** START OF SUPPLIED TEXT **

Skip to content

Data Formats

This page describes the file formats consumed by fastdpplot.


Binary matrix (.bin)

What is it?

A .bin file is a flat, row-major, little-endian binary array of numeric values representing a dynamic-programming or scoring matrix.

Each element at position (row, col) corresponds to the alignment score (or match indicator) between query residue row and subject residue col.

File size formula

file_size = rows × cols × element_size_in_bytes

where rows = query_length and cols = subject_length.

Supported element types

--dtype flag C type Bytes Notes
u8 uint8_t 1 Counts or presence/absence (0–255).
i16 int16_t 2 Signed 16-bit alignment scores.
i32 int32_t 4 Signed 32-bit alignment scores.
f32 float 4 Single-precision floating-point scores.
f64 double 8 Double-precision floating-point scores.
auto Inferred from file size (tries U8→I16→I32→F32→F64).

Dtype inference order

When --dtype auto is used, fastdpplot tries dtypes in the order u8 → i16 → i32 → f32 → f64 and picks the first match. If rows × cols is divisible by multiple element sizes, the smallest matching dtype is chosen. Pass --dtype explicitly to avoid ambiguity.

Endianness

fastdpplot always reads multi-byte types as little-endian. If your tool writes big-endian matrices (uncommon on x86/ARM), you must byte-swap the file before loading.

Generating a .bin file (Python example)

import numpy as np

# Create a random u8 matrix (query_len × subject_len)
matrix = np.random.randint(0, 256, (query_len, subject_len), dtype=np.uint8)
matrix.tofile("data/dp_matrix.bin")
# Float32 matrix
matrix = np.zeros((query_len, subject_len), dtype=np.float32)
# … fill in your DP scores …
matrix.tofile("data/dp_matrix.bin")  # numpy uses native byte order; ensure little-endian

Numpy byte order

On little-endian systems (x86, ARM) np.tofile writes little-endian by default. On big-endian systems, convert first:

matrix.astype(matrix.dtype.newbyteorder('<')).tofile("data/dp_matrix.bin")

** END OF SUPPLIED TEXT **
** START OF GIVEN DATA **

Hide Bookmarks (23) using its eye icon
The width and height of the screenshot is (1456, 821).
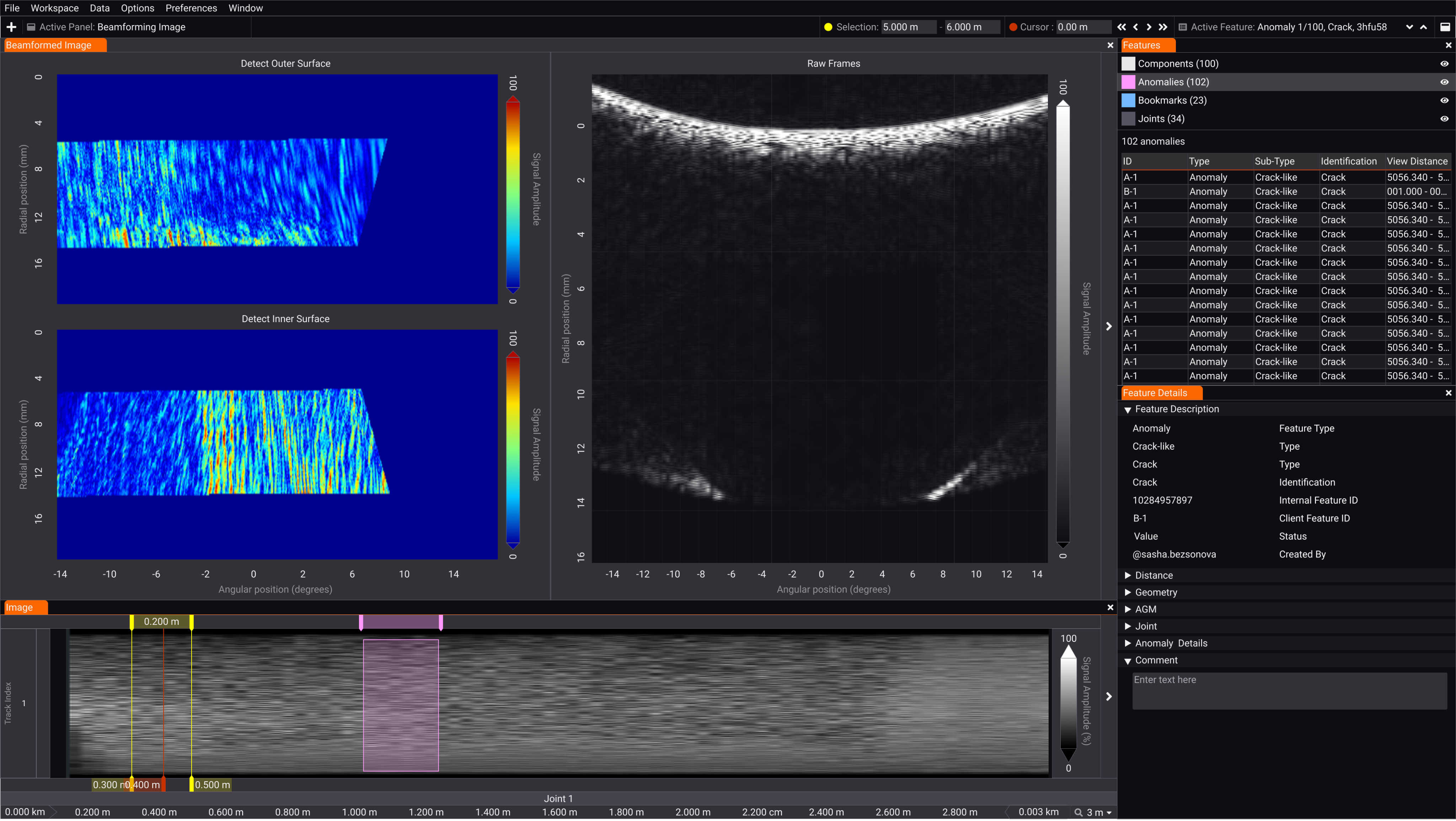[1444, 100]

** END OF GIVEN DATA **

> **SHORT TASK**: Please retype the passage from the data formats page, starting at "i16 int16_t 2" and ending at "file before loading.".

> **SOLUTION FOR THIS PROBLEM**:
i16 int16_t 2 Signed 16-bit alignment scores.
i32 int32_t 4 Signed 32-bit alignment scores.
f32 float 4 Single-precision floating-point scores.
f64 double 8 Double-precision floating-point scores.
auto Inferred from file size (tries U8→I16→I32→F32→F64).

Dtype inference order

When --dtype auto is used, fastdpplot tries dtypes in the order u8 → i16 → i32 → f32 → f64 and picks the first match. If rows × cols is divisible by multiple element sizes, the smallest matching dtype is chosen. Pass --dtype explicitly to avoid ambiguity.

Endianness

fastdpplot always reads multi-byte types as little-endian. If your tool writes big-endian matrices (uncommon on x86/ARM), you must byte-swap the file before loading.